### WHAT THE EXERCISE ASKS
Nothing but a full, exact copy of the data is needed.

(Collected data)
● ● ● ● ●

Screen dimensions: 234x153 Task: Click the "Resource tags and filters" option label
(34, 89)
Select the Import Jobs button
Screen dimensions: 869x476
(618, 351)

● ● ● ● ●

### PROBLEM SOLUTION
Screen dimensions: 234x153 Task: Click the "Resource tags and filters" option label
(34, 89)
Select the Import Jobs button
Screen dimensions: 869x476
(618, 351)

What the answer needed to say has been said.